2) La force de la prière
En se retirant seul sur la montagne pour prier, Jésus veut nous montrer que c’est dans la prière que nous pourrons rencontrer Dieu, être en communion avec lui car il sait que comme le prophète Elie, comme Paul, comme les apôtres, nous risquons de nous fabriquer un faux dieu. C’est dans le cœur à cœur avec Dieu que nous pourrons prier en vérité. Le message de Marie aux enfants de Pontmain, c’est la reprise de l’invitation de Jésus à la prière : “Mais priez, mes enfants, Dieu vous exaucera en peu de temps. Mon fils se laisse toucher”….
Pendant que Jésus prie sur la montagne, les disciples traversent la mer. La tempête survient et la barque est battue par les vagues. « Vers la fin de la nuit, Jésus vint vers eux en marchant sur la mer», les disciples sont affolés et pensent que c’est un « fantôme ». Notre vie actuelle ressemble à cette traversée de la mer. Nous sommes engagés vers « l’autre rive », celle où Jésus nous donne rendez-vous. Cette barque dont parle l’Évangile, c’est celle de Pierre, c’est l’Église de Jésus Christ. Depuis les commencements de l’Eglise, les tempêtes sont nombreuses, celle que nos frères du Laos ont vécu il y a plusieurs dizaines d’années en est une illustration. Nous passons d’une rive à l’autre…
La mer déchaînée symbolise la mort. Elle représente le lieu des puissances du mal. Jésus qui marche sur la mer vient nous faire comprendre que le mal n’a pas de prise sur lui. Il nous révèle le vrai Dieu qui est vainqueur de la mort et du péché. Quand tout va mal, nous risquons de croire que Dieu nous a abandonnés. Mais il est là, bien présent, il nous dit « Viens ». Marie à Pontmain nous dit “mais priez donc !”. Il voit nos doutes, nos peurs quand nous sommes affrontés à la tempête. Mais il est là pour nous rassurer et nous apprendre l’espérance.

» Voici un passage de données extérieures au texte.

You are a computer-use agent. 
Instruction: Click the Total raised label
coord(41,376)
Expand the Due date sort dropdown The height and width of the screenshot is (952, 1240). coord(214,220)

Aujourd’hui nous ne sommes pas menacés par les Prussiens comme l’était la France lors des apparitions à Pontmain, mais d’autres menaces pèsent sur nous. Nous vivons dans un monde violent. Des attentats répétés de terroristes islamiques sèment le trouble et sont facteurs d’angoisse dans notre société. Le projet de construction européenne qui a rempli d’espoir le cœur de nos parents après trois guerres successives avec la Prusse, puis l’Allemagne ne fonctionne plus aussi bien. La croissance économique, le plein-emploi ont fait place à la crise, au doute sur l’efficacité de l’Europe, sur son avenir politique. Le message de Marie “Mais priez donc..Dieu se laisse toucher” est d’actualité !
Il nous faut accueillir le Christ dans la barque de nos vies, alors nous pourrons compter sur lui. Nous serons en communion avec lui. Il ne cesse de nous tendre la main et veut faire de nous des hommes debout. La barque dont parle l’évangile de ce jour c’est notre Eglise qui doit affronter les tempêtes. Ne fuyons pas le bateau, nous serons sauvés ensemble par la foi qui nous habitera, par l’espérance que nous saurons communiquer, par la charité, l’amour que nous montrerons.
Si notre foi est incarnée, si elle est nourrie par notre prière, alors nous vaincrons la peur et à la suite de Pierre, nous pourrons dire : “Vraiment, tu es le Fils de Dieu”.